§ Task brief: Type out all the records word for word. Any pictures are to be left out.

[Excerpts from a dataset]
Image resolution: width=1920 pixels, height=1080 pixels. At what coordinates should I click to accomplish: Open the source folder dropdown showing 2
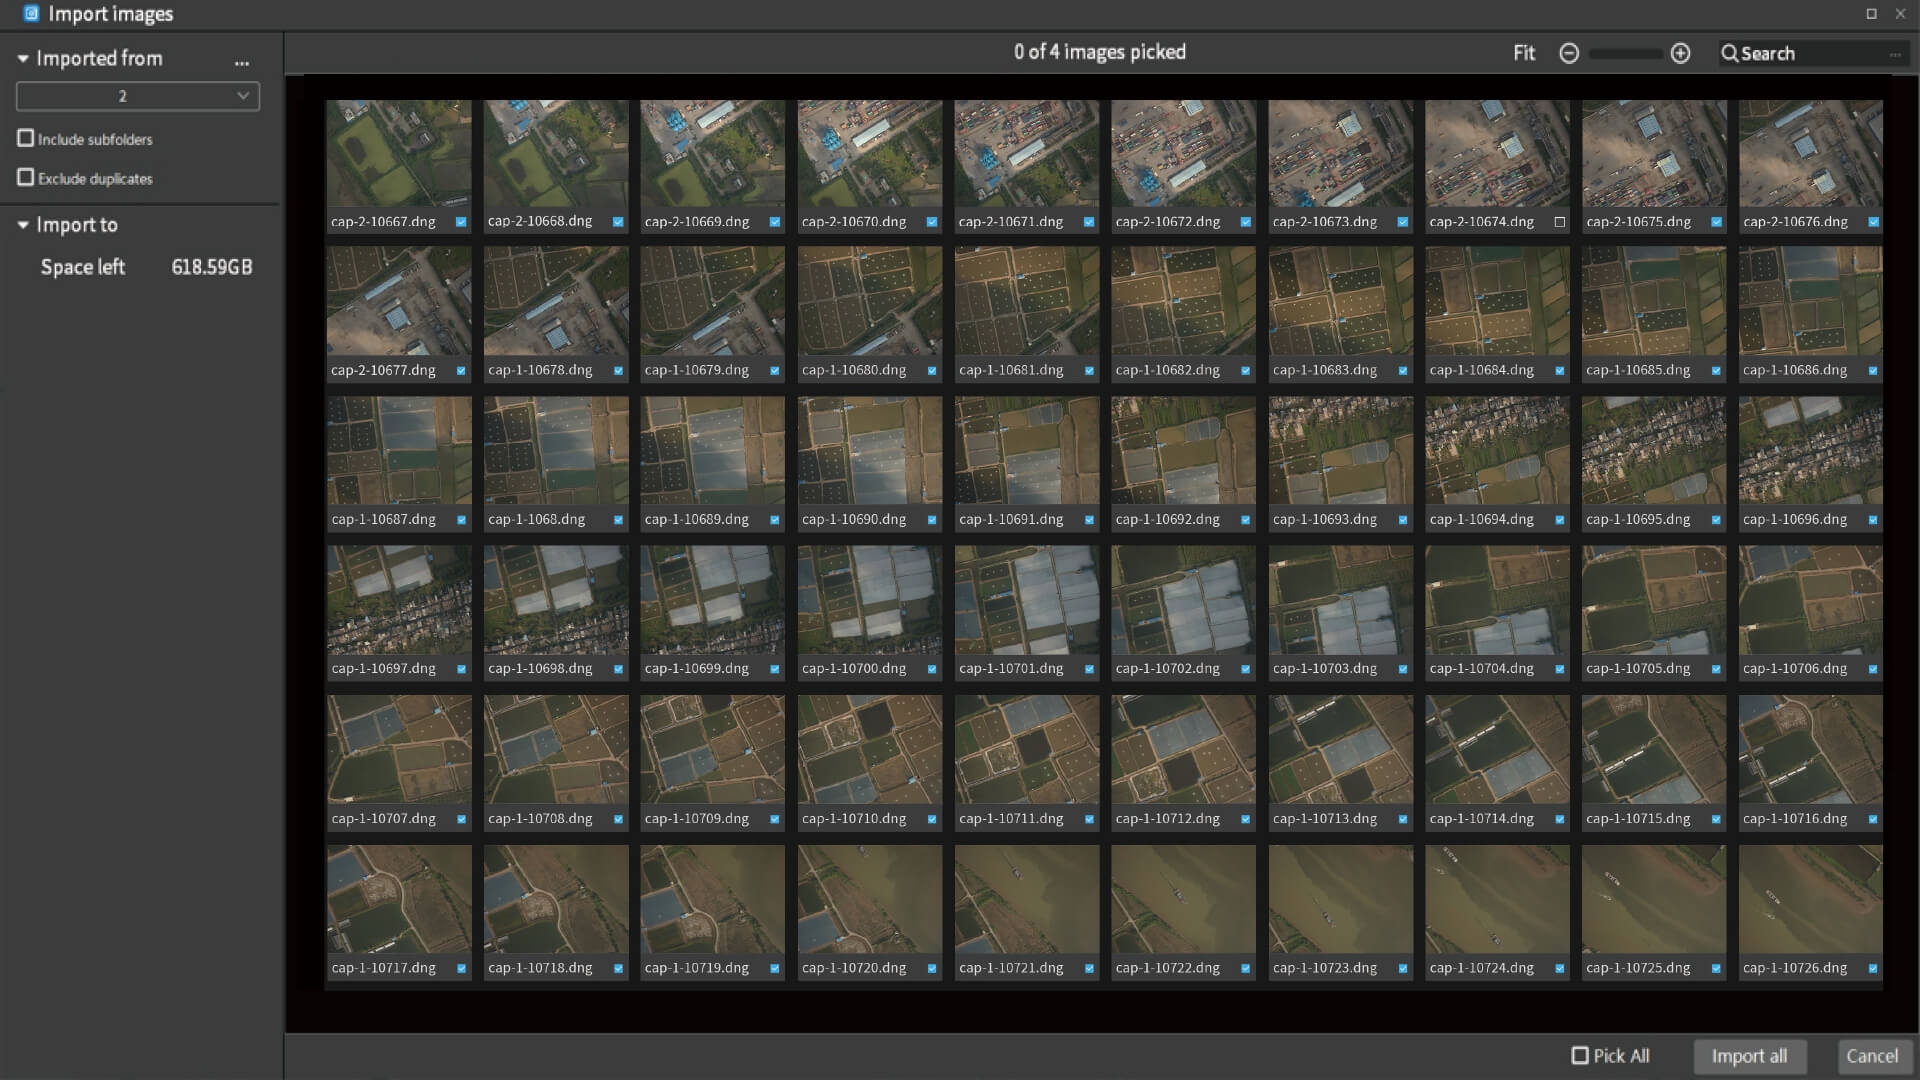(x=138, y=95)
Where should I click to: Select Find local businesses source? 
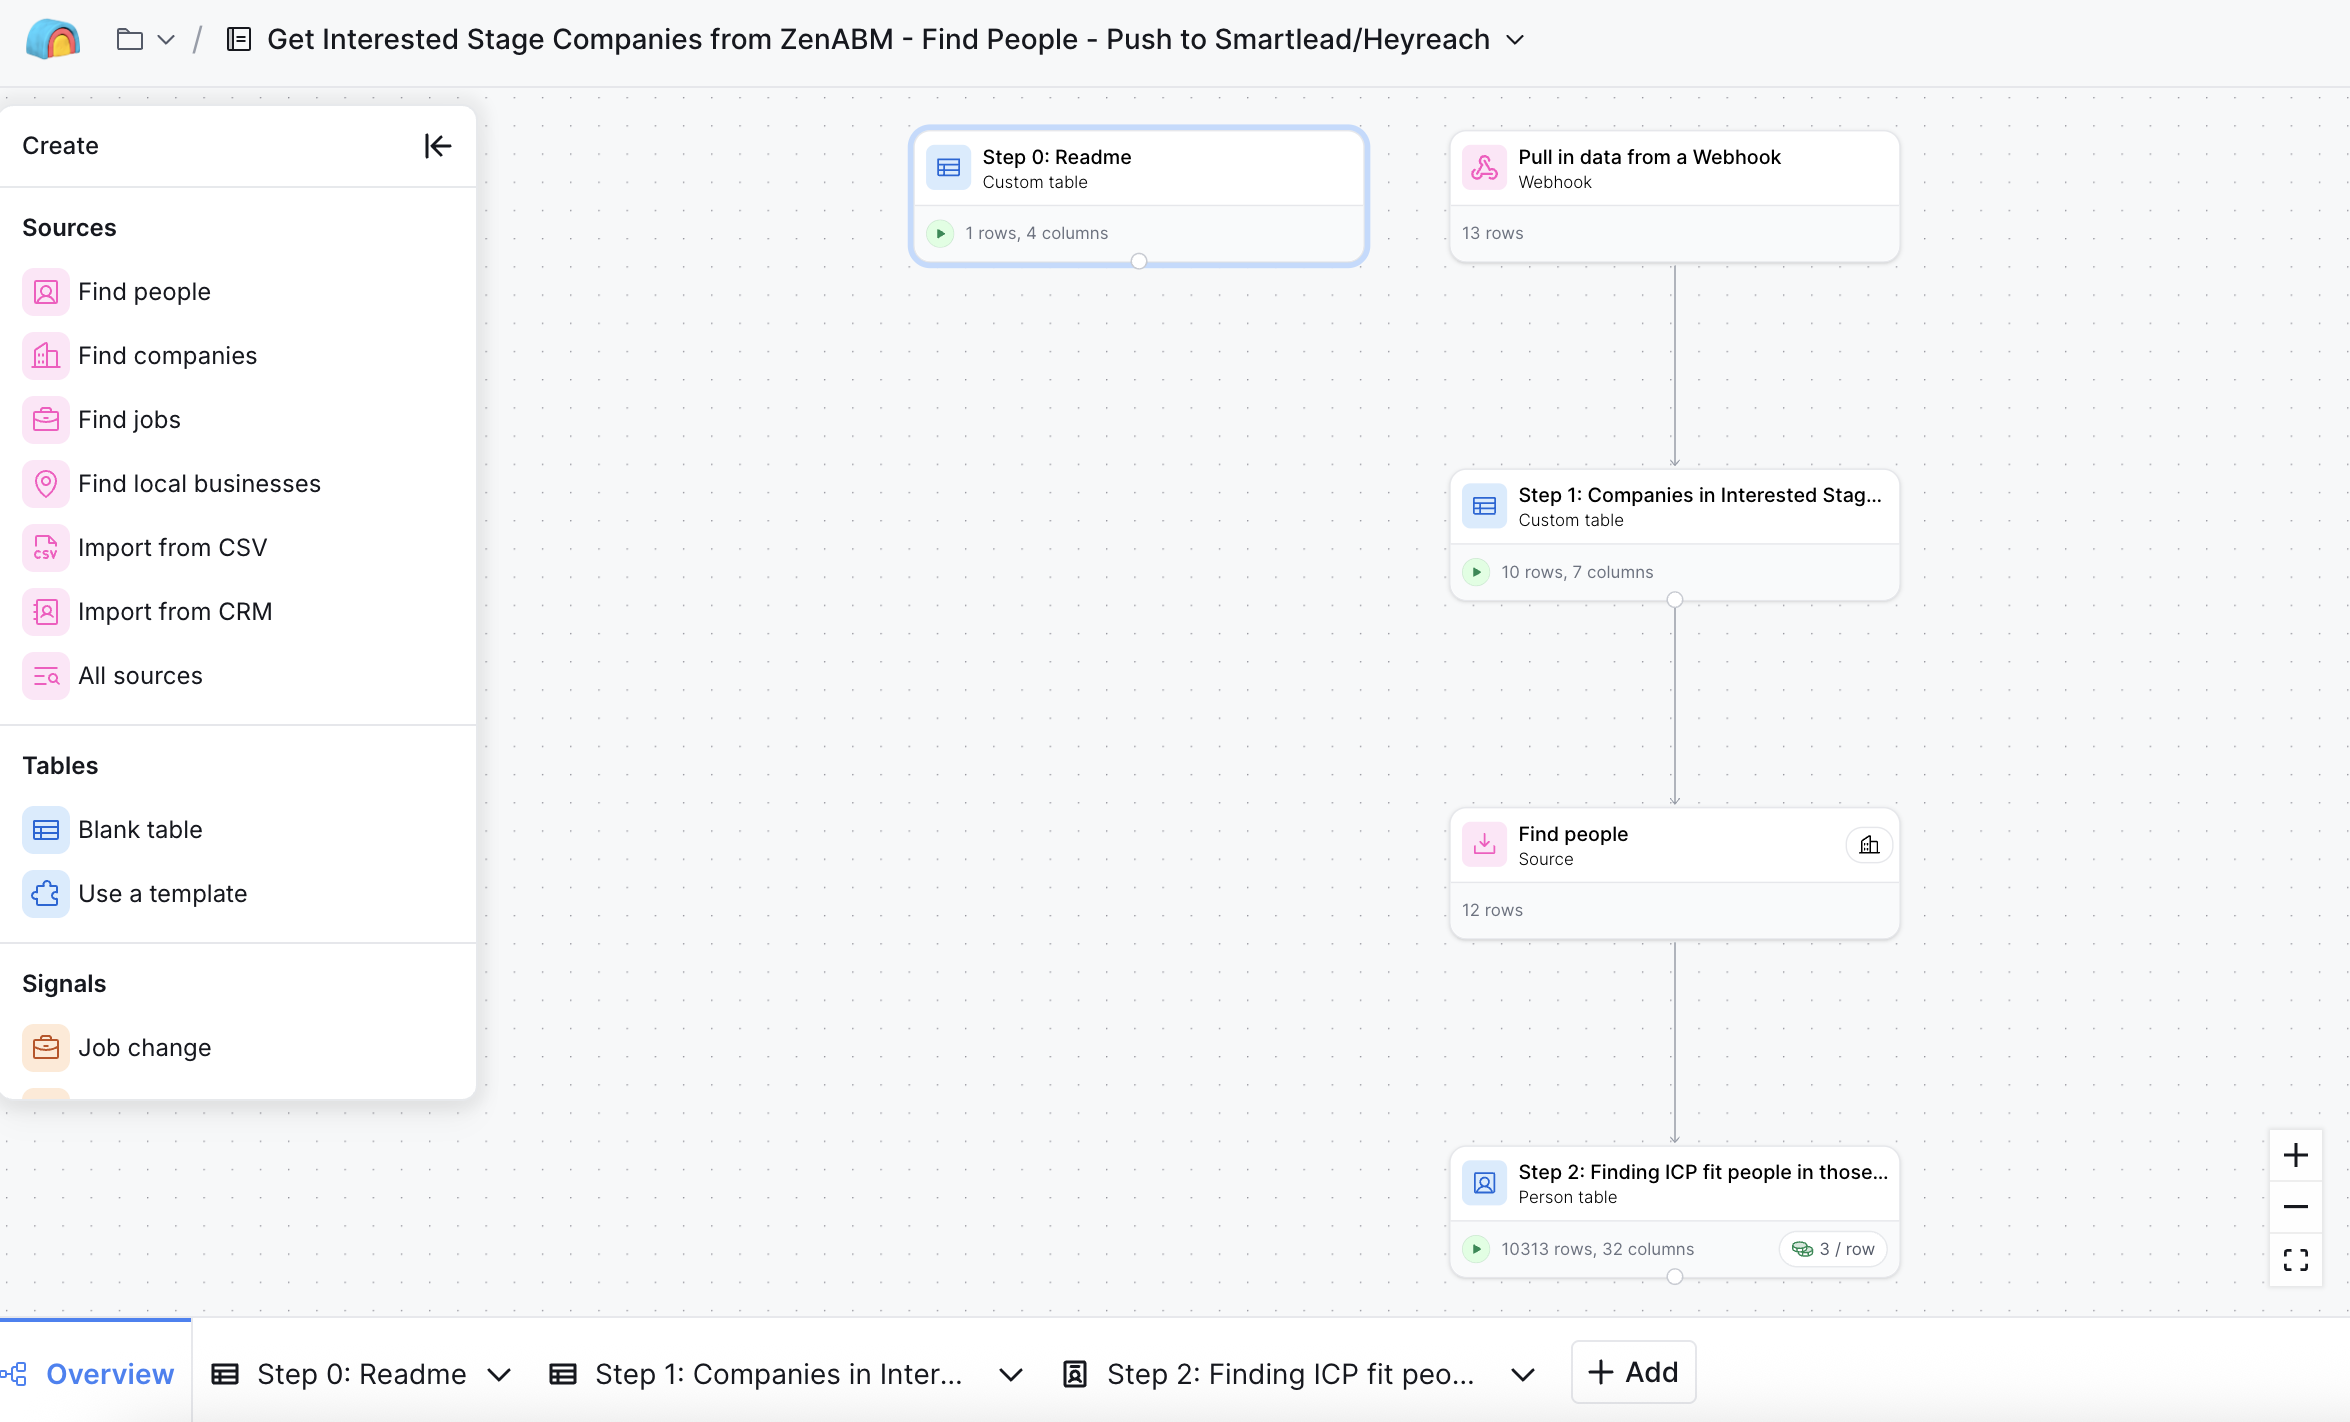199,484
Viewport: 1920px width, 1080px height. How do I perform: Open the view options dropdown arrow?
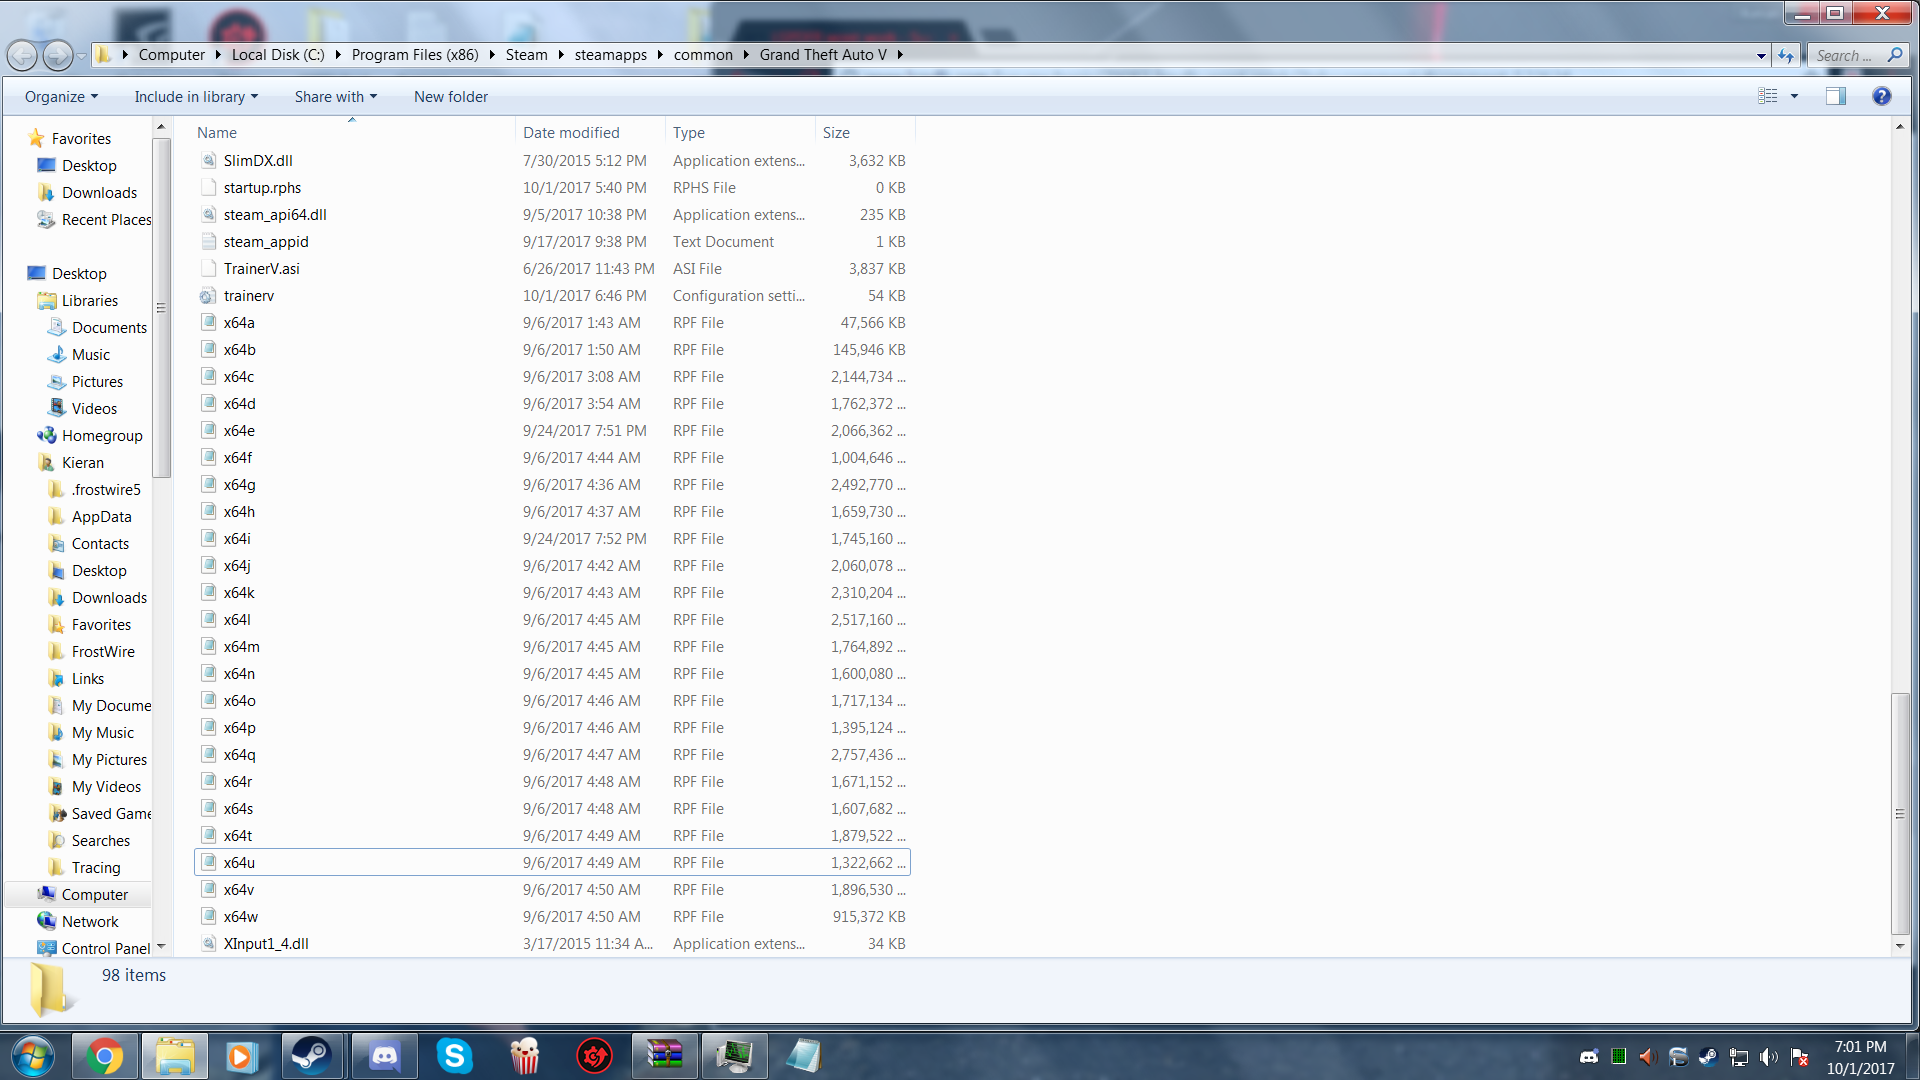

§ Your solution:
Image resolution: width=1920 pixels, height=1080 pixels. At what coordinates should I click to accomplish: Open the source folder dropdown showing 2
(x=138, y=95)
Where should I click to: Select Find local businesses source? 
199,484
Viewport: 1920px width, 1080px height. How do I perform: Open the view options dropdown arrow?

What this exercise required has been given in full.